▶ PROBLEM DESCRIPTION: Locate the string "Navigate" in the records below. Copy every line where it occurs.

▶ THE DATA:
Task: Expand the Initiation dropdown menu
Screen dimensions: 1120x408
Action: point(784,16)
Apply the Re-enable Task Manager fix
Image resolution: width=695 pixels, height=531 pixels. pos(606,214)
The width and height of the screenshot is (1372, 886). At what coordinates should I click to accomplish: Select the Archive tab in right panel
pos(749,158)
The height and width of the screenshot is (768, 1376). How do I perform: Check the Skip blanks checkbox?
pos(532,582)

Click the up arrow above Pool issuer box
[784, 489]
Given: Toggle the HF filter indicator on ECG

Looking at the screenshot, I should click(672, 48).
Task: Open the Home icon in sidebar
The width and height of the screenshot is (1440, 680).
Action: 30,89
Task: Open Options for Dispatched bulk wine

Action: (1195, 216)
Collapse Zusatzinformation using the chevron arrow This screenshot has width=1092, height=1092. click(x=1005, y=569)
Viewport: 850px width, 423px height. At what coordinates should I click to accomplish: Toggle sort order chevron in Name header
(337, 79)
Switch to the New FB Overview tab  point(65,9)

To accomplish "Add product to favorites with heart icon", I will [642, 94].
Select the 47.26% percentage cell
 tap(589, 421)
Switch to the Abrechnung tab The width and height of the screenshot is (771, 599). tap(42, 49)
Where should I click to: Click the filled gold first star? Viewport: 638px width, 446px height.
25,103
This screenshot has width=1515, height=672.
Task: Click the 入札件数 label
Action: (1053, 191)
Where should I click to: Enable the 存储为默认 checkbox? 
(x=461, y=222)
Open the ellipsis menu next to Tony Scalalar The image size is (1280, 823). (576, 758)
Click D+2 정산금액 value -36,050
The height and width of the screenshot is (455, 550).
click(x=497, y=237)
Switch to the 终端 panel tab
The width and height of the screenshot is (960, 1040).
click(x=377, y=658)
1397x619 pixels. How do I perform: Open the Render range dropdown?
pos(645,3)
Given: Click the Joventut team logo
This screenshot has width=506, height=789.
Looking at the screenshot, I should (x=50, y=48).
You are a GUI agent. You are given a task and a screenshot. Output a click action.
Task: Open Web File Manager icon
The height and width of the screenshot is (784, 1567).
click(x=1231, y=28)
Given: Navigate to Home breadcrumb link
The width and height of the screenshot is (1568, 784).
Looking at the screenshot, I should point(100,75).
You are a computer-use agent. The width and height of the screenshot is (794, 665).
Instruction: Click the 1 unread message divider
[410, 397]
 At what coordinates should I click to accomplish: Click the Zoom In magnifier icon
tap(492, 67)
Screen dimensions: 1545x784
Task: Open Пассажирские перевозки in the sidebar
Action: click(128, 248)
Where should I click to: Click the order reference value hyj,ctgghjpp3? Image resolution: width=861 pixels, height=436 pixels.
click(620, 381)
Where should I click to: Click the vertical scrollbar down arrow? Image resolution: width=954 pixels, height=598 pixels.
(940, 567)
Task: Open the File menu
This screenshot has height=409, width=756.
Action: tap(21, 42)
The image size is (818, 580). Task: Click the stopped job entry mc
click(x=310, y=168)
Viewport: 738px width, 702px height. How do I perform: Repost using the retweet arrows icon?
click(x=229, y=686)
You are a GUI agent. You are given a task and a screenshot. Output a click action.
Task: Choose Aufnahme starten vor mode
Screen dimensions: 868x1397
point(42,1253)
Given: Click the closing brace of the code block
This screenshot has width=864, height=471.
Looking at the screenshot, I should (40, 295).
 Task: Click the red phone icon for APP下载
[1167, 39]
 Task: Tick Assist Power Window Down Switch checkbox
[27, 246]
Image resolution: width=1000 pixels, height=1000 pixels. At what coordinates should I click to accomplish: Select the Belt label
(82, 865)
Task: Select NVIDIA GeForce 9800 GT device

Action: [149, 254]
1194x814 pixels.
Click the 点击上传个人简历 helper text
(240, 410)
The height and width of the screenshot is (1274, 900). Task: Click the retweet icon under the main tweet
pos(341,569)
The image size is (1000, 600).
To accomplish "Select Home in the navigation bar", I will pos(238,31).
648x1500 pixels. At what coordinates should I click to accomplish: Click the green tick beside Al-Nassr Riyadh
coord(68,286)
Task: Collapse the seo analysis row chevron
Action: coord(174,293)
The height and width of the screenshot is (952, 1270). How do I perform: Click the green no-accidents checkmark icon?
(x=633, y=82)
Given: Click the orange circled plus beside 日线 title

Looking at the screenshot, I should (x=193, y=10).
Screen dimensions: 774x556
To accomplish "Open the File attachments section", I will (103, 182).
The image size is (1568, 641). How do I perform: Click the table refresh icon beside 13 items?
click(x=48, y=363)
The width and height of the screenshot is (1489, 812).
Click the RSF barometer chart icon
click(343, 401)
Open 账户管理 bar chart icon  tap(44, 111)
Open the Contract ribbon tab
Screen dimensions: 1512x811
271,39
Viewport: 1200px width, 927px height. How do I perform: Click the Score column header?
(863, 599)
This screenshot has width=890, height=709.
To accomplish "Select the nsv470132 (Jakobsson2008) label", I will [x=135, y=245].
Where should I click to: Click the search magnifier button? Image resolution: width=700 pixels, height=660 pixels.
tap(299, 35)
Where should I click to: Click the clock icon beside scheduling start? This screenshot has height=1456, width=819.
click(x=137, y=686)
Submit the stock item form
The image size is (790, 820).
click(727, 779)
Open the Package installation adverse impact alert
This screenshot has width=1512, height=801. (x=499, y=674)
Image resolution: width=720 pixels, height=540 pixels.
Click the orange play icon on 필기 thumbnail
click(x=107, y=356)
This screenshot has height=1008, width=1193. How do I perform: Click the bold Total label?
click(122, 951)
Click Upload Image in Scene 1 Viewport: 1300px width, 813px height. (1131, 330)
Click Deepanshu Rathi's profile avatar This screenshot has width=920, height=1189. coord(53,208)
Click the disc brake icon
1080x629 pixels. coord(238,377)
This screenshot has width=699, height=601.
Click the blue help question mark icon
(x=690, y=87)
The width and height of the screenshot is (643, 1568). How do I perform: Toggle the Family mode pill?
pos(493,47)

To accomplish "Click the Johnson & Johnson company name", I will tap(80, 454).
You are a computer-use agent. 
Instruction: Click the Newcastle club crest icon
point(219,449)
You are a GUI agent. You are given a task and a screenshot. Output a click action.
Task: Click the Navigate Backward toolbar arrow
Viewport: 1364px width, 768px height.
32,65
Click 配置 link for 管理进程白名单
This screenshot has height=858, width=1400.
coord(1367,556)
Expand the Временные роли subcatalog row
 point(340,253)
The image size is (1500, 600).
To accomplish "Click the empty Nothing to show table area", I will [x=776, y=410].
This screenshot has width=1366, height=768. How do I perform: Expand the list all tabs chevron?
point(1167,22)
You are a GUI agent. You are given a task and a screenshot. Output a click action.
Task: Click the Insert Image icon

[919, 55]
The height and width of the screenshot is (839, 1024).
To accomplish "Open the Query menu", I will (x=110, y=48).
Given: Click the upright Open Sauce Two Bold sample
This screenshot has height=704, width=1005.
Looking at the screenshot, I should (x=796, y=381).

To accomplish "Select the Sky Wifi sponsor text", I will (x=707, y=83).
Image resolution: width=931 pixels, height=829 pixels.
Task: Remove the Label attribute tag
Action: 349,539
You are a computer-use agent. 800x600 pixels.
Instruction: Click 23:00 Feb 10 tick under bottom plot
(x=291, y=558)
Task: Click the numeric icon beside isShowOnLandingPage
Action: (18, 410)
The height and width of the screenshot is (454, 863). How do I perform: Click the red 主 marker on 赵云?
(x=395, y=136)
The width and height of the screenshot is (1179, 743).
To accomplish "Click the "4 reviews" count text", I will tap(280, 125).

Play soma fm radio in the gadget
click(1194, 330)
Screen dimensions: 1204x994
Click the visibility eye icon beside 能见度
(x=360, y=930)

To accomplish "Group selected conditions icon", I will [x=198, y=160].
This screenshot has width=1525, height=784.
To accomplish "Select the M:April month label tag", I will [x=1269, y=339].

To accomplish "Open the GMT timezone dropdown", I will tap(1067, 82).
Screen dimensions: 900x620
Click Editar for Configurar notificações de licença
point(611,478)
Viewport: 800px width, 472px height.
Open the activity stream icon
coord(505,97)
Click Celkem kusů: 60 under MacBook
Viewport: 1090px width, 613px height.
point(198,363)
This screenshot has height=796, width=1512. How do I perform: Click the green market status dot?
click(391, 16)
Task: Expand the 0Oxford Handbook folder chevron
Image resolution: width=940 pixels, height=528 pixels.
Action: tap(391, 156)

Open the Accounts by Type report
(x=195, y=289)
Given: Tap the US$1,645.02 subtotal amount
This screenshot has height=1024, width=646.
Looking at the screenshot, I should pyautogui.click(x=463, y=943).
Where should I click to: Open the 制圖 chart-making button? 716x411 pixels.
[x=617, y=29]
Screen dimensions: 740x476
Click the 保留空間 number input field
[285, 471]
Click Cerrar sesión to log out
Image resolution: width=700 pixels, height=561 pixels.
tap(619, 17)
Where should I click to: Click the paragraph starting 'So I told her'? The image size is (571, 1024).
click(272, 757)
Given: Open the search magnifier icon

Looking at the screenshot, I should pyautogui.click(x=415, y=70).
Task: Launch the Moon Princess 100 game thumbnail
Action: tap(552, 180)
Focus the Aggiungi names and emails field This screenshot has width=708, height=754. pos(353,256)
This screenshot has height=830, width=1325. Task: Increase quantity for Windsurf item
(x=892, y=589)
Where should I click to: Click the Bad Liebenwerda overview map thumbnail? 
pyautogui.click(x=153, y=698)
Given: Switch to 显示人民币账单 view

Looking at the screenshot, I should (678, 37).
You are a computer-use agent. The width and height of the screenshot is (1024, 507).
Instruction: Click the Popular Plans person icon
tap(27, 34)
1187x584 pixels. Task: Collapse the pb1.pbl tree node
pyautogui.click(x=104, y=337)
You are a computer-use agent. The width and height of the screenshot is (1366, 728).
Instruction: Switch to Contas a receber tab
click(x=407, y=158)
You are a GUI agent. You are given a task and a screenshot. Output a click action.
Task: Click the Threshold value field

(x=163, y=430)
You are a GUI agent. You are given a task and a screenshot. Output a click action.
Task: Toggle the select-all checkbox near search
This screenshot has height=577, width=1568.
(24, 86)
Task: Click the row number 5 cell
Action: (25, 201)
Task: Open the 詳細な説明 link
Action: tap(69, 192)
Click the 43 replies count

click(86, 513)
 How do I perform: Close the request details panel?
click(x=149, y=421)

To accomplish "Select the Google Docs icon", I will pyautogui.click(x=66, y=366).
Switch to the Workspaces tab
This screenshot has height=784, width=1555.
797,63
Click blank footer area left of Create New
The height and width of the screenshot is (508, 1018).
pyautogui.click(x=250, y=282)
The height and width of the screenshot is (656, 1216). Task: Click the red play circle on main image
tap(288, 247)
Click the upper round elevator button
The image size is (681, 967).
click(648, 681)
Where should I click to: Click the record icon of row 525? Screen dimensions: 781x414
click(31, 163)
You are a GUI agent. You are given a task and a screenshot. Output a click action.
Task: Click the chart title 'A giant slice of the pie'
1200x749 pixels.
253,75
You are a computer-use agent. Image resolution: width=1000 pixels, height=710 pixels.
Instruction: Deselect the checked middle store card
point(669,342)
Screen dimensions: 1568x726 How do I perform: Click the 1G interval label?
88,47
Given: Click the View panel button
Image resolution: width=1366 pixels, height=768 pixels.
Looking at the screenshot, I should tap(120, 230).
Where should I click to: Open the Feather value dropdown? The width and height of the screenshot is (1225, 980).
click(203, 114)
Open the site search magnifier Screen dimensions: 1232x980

▶ TASK ANSWER:
Given: Navigate to Home breadcrumb link
Task: Click the Navigate Backward toolbar arrow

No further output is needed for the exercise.